As an avid surfer living in Hawaii, I get out in the water a lot, with this territory comes the inevitability that you will break, ding, buckle or crack your surfboards. Recently, I found a buckle, or crease, on my long board; strapped for cash and feeling in the DIY spirit I thought I would fix it myself. I thought by doing this I would learn some lifelong skills and save quite a bit of money. I WAS WRONG, VERY WRONG! The buckle was not deep and the internet informed me all I would have to do is cut out the fiberglass section above the buckle, fill it with resin or a mixture of resin and some filling agent and then finish by applying 1 or 2 sheets of fiberglass over the top. Sounds simple enough right?
I found all the material I would need at the hardware store and preceded to "fix" my board. First, I successfully cut out the glass using a razor blade. Next, I mixed the resin with filler and poured it into my surfboard's open wound, making sure the resin was as smooth as the glass around it. The resin I used was UV activated so I brought it into the sun to let it harden. 2 minutes into this process I realized something was going wrong, instead of hardening the material was, I thought, being absorbed. 5 minutes go by and the resin is eating away the EPS foam core of my board. 10 minutes and nearly half the foam I started with was gone, PANIC! In 15 minutes I went from having a minor issues with my surfboard to having a severely damaged and very unusable surfboard.

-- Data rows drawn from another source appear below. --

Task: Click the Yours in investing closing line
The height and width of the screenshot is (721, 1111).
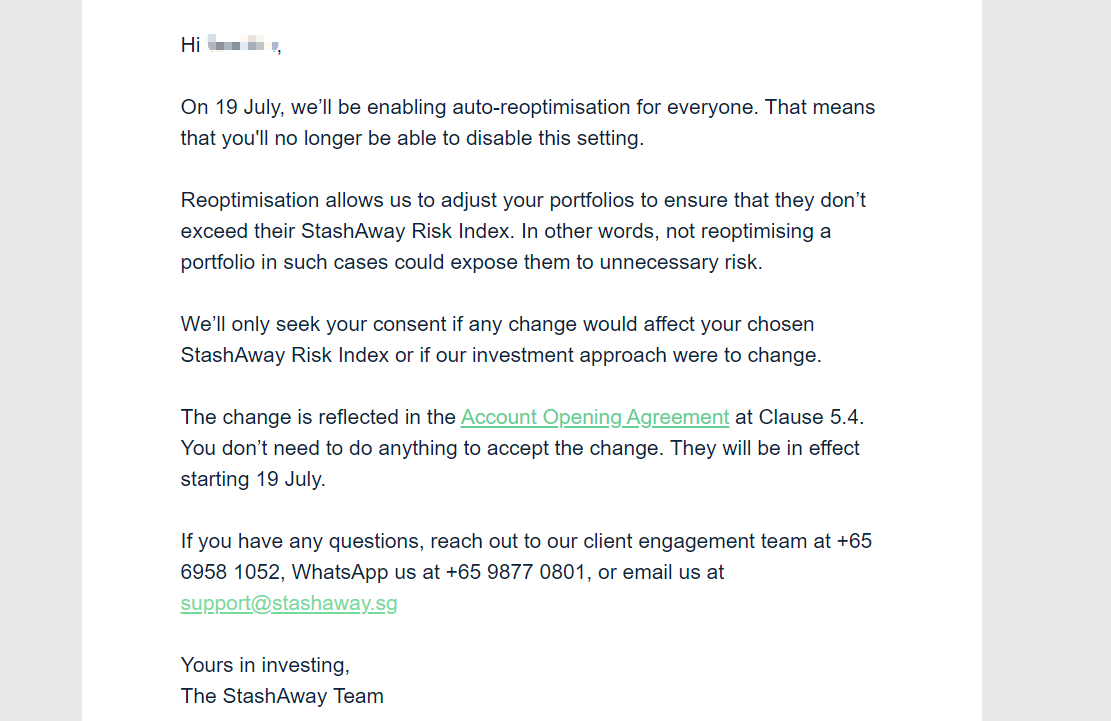Action: pyautogui.click(x=265, y=665)
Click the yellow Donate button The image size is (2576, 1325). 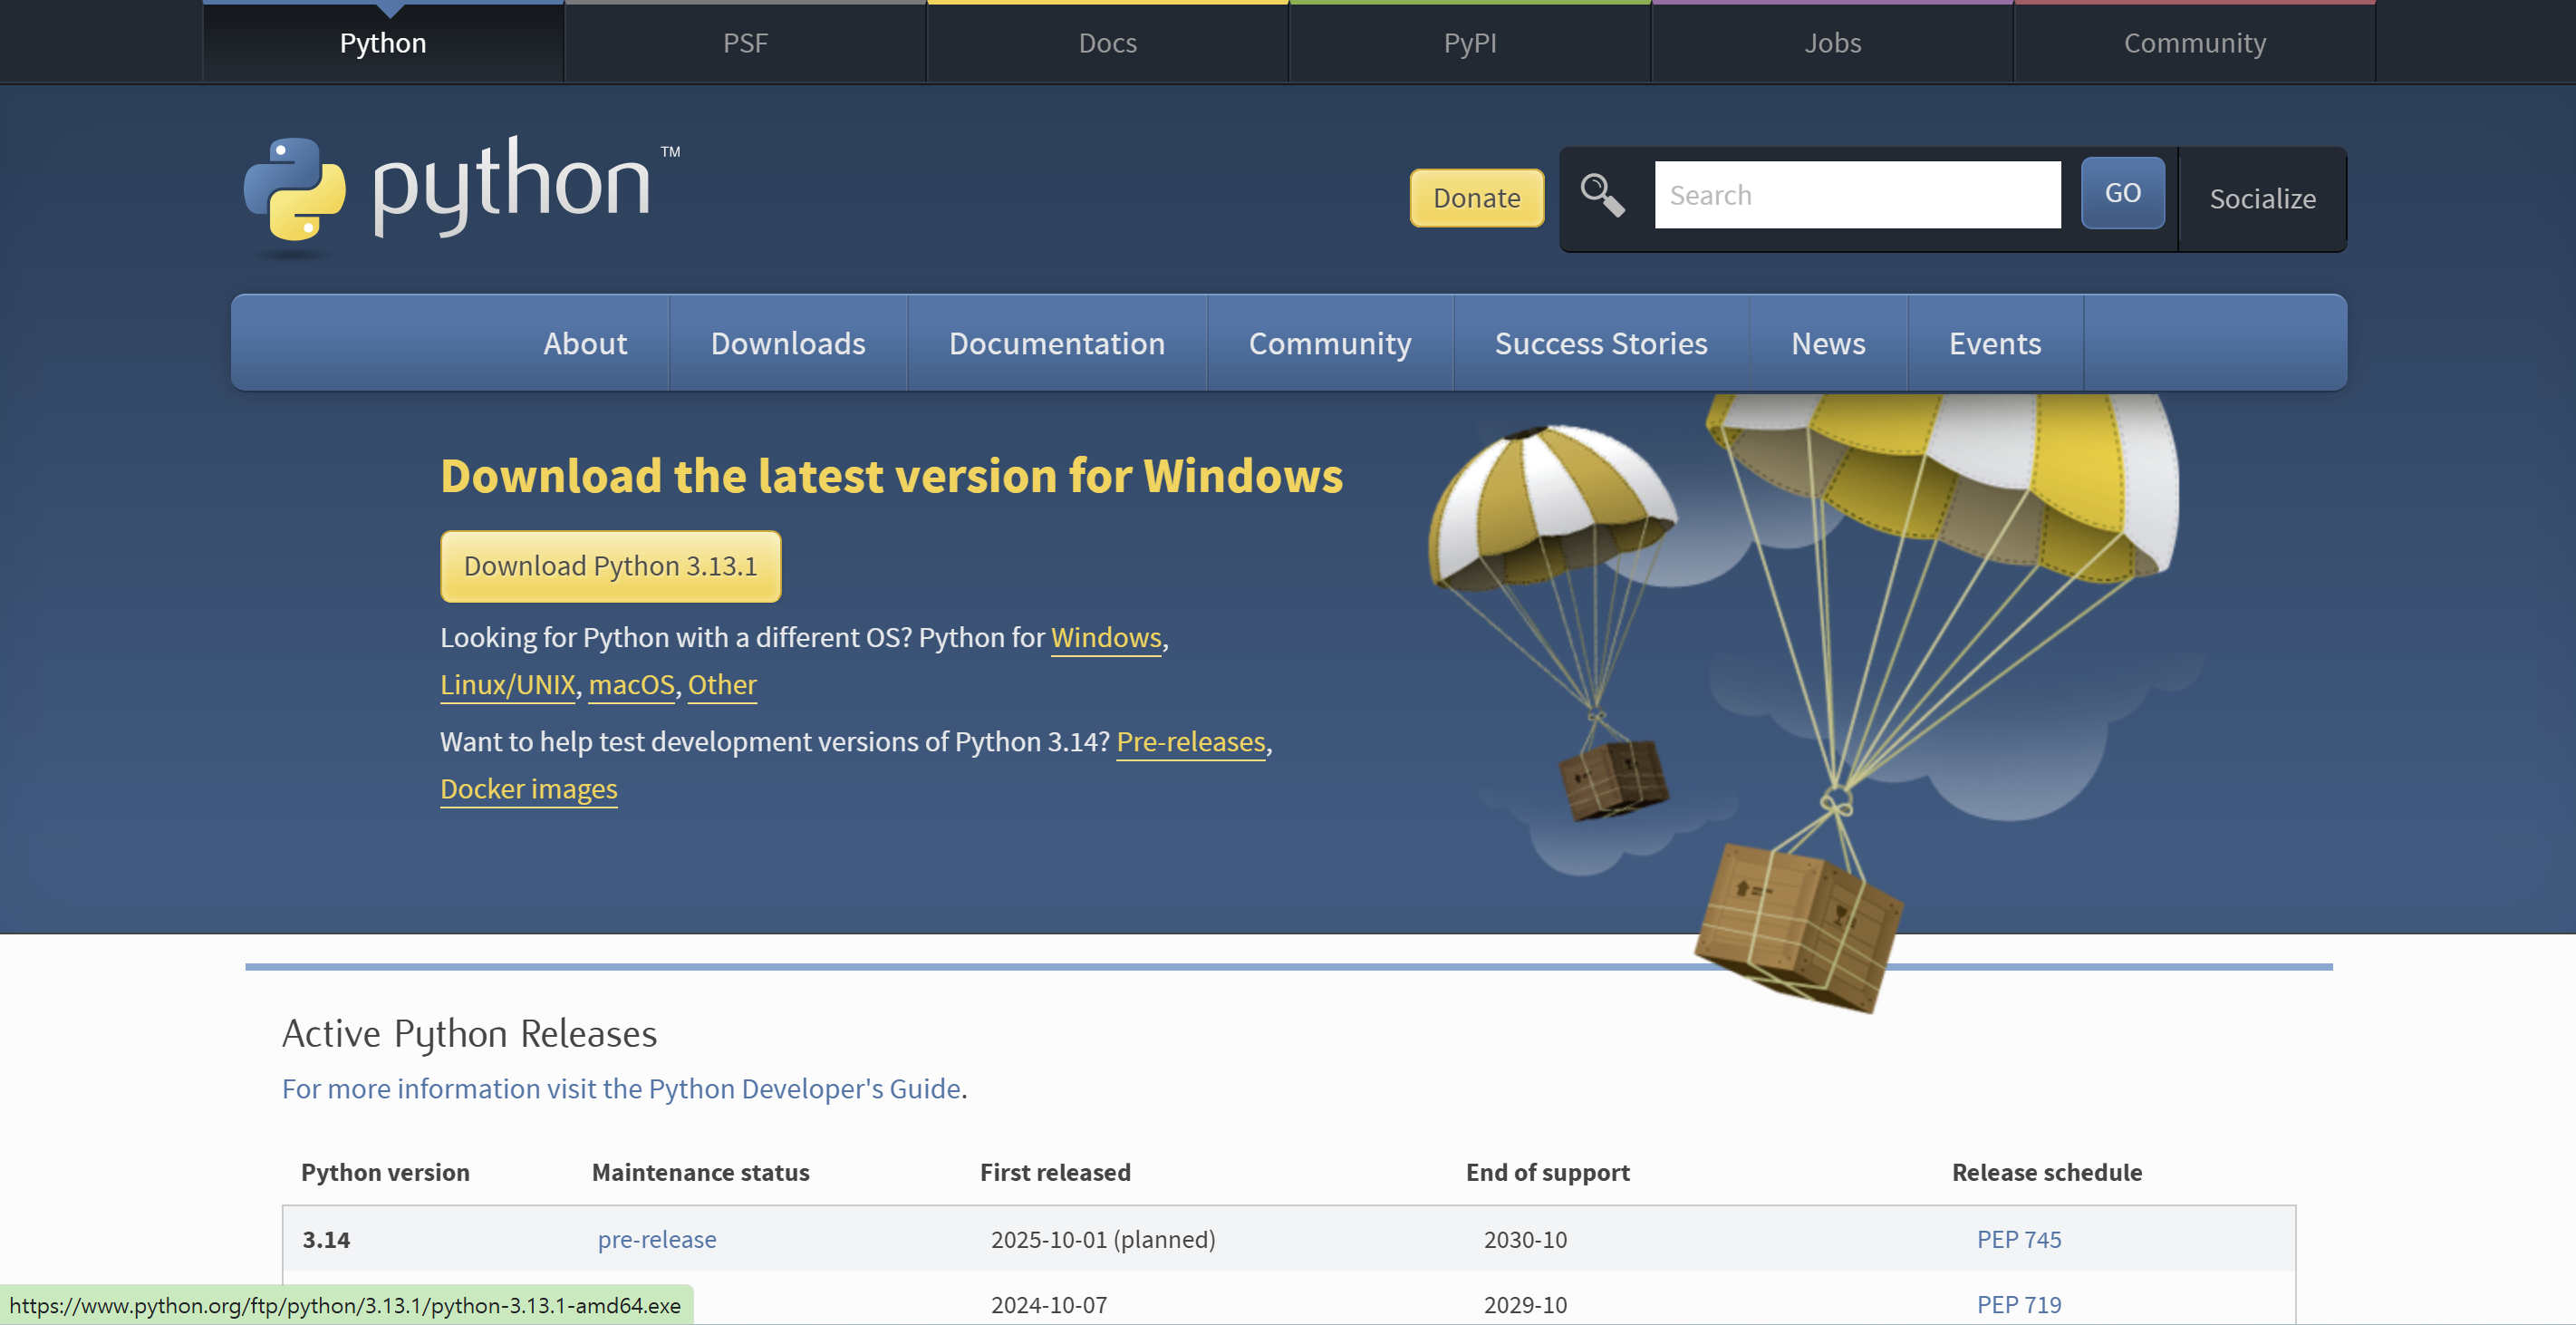[x=1475, y=198]
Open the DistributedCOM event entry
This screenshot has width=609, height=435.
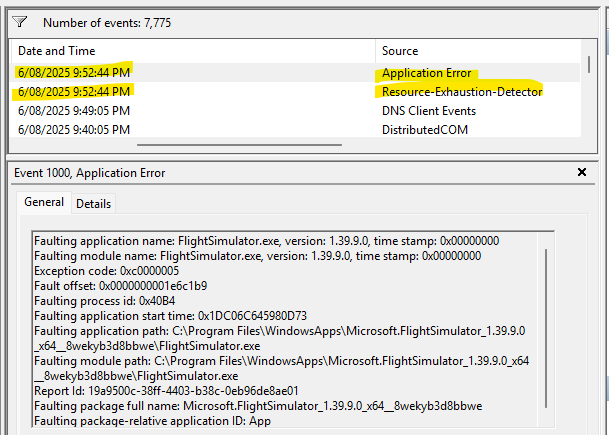click(424, 129)
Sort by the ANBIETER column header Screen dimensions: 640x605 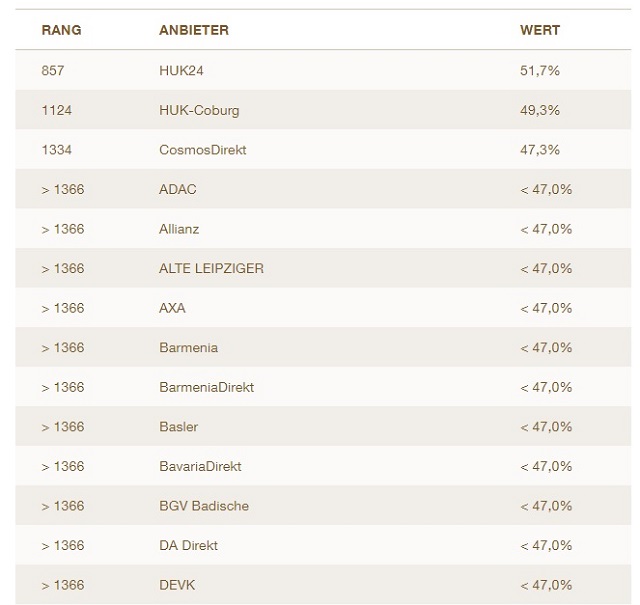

So what did I learn? First never trust the Internet! While the directions I followed were the correct procedure for fixing a PU surfboard, there was no mention of core type. I later learned that polyester resin generates a lot of heat while it is setting. EPS cannot stand up to this heat and melts on contact. The correct material I should have been using was epoxy. Epoxy is generates less heat when setting is the only material to be used when fixing an EPS board. Maybe my next surfboard will have a mycelium core?!